So why is the doctors' group hell-bent against a treatment option that has been embraced elsewhere in the United States? Well, after the vote at the group's annual meeting in Orlando, CEO Tim Stapleton offered the following (factually dubious) reasoning: 

"There is nothing 'medical' about this proposal, and the lack of scientific evidence that pot is helpful in treating medical conditions is far from inclusive," he said, according to a news release sent out by Drug Free Florida, the billionaire-backed campaign to scare people from voting for medical marijuana.

But the FMA neglected to mention one key fact about its vote: Its Orlando conference, held this year at Walt Disney World, was sponsored by PhRMA, one of the pharmaceutical industry's largest trade organizations. PhRMA has spent millions to defeat medical marijuana proposals across the nation.
Pharmaceutical companies have long stood in opposition to legalized weed, because studies have shown that fewer doctors prescribe opiate painkillers in states where medical cannabis is legal. One 2015 University of Georgia study showed that a single doctor in a medical-marijuana state will prescribe 265 fewer doses of antidepressants, 486 fewer doses of seizure medicine, 541 fewer scrips for anti-nausea medication, 562 fewer anti-anxiety doses, and a whopping 1,826 fewer doses of painkillers each year.

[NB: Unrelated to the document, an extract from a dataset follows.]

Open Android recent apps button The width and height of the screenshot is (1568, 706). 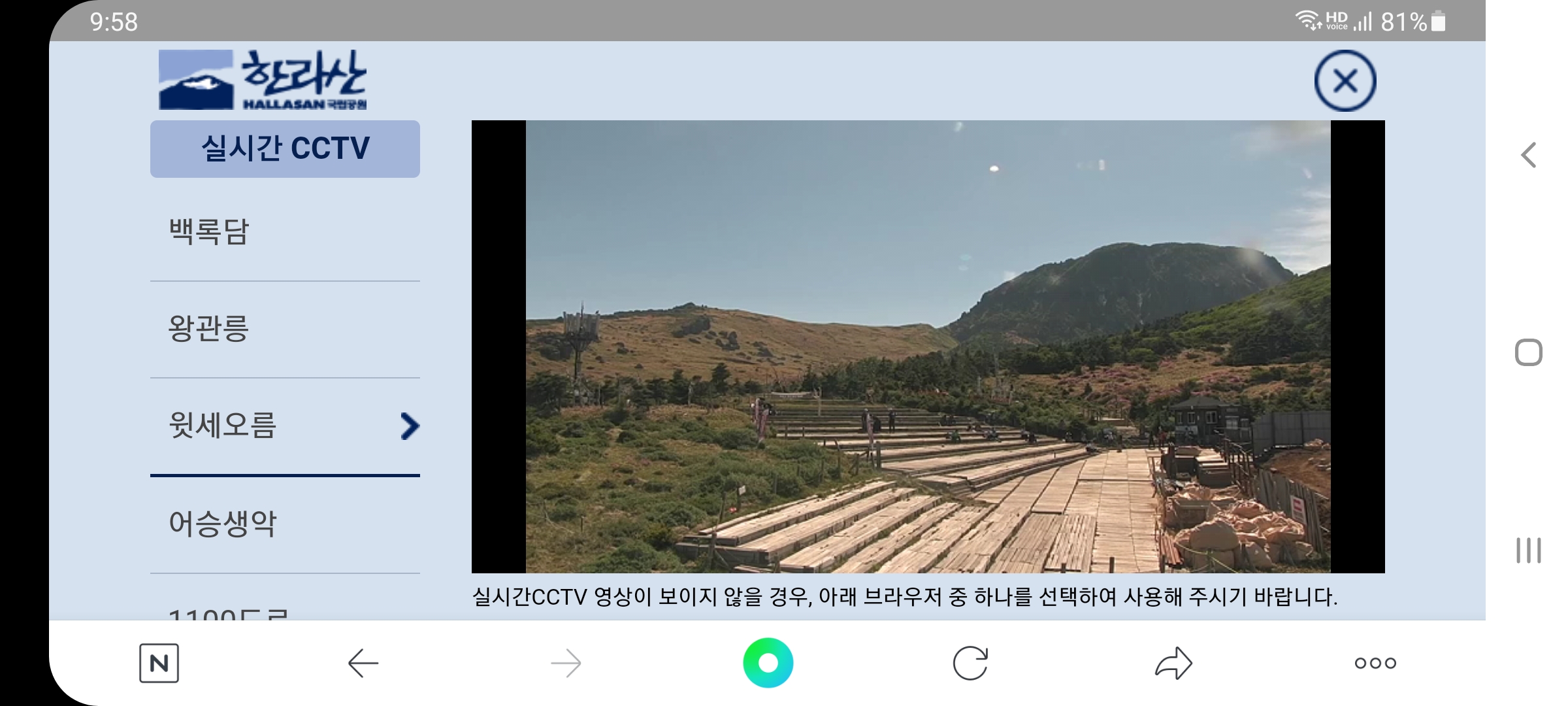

Thus, the pharmaceutical industry has pulled out just about every stop it can to prevent the spread of legal weed. In 2013 alone, PhRMA spent $18 million on lobbying, according to campaign-donation-tracking website OpenSecrets.org.

(Some have speculated that medical marijuana's effect on the prescription-pill industry drove Publix heiress Carol Jenkins Barnett to donate $800,000 to Drug Free Florida in July. Publix is one of the largest pharmacy chains in the South.)

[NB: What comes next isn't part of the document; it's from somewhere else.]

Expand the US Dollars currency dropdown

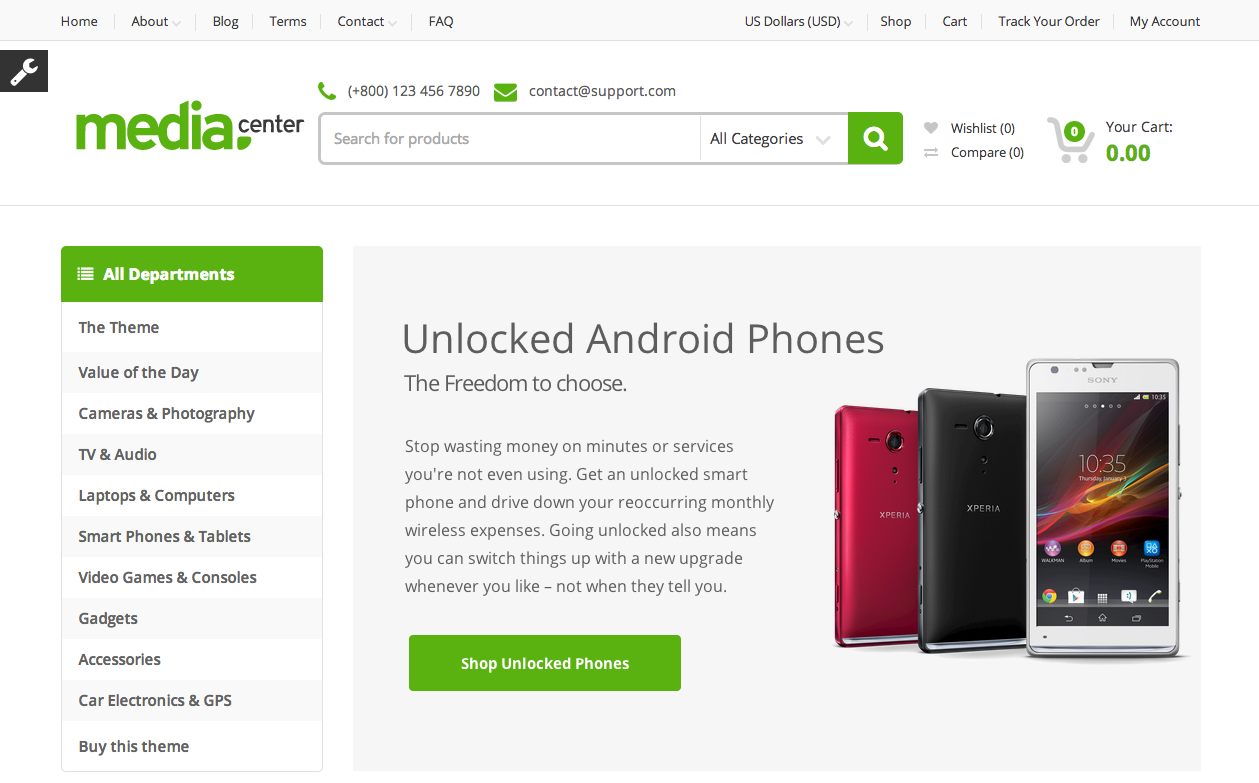pyautogui.click(x=798, y=21)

State funding disclosures show the group's own political action committee is largely funded through small donations from Florida doctors, but the FMA and Big Pharma seem to have a long history of lobbying collaboration.

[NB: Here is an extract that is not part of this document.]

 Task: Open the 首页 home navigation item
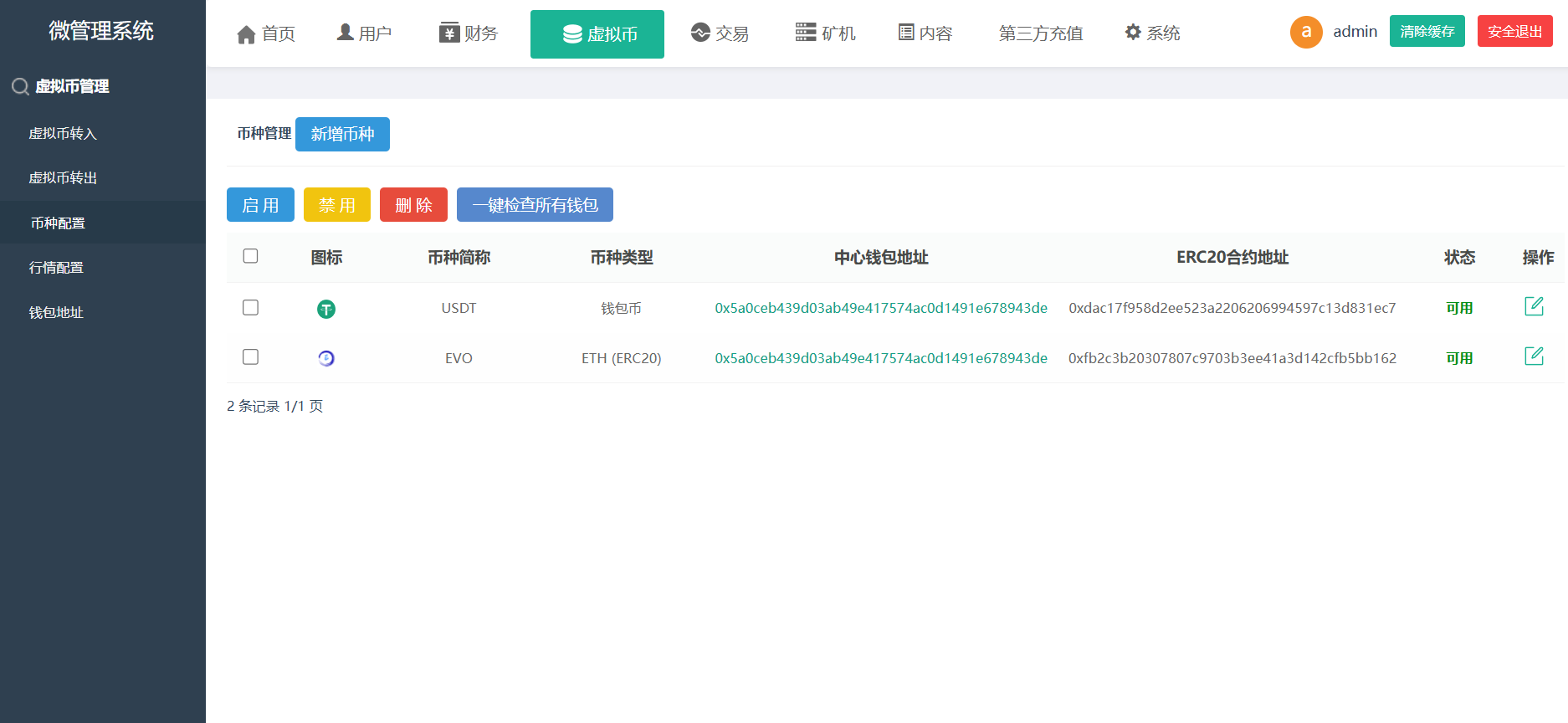(266, 33)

It appears that PhRMA and the FMA have shared PR firms on at least one occasion and that the FMA has historically maintained an entire lobbying wing dedicated to "Pharmaceutical Corporate Affairs." According to one former FMA lobbyists' LinkedIn profile, that lobbying group "was a forum for collaboration between Florida’s physicians and major pharmaceutical companies" such as Pfizer and Merck. The lobbyist himself had formerly worked for GlaxoSmithKline.

The Florida Medical Association's 2015 spring conference was backed by Big Pharma giants Endo Pharmaceuticals and Allergan, among other sponsors.

The group did not immediately respond to a call from New Times for comment.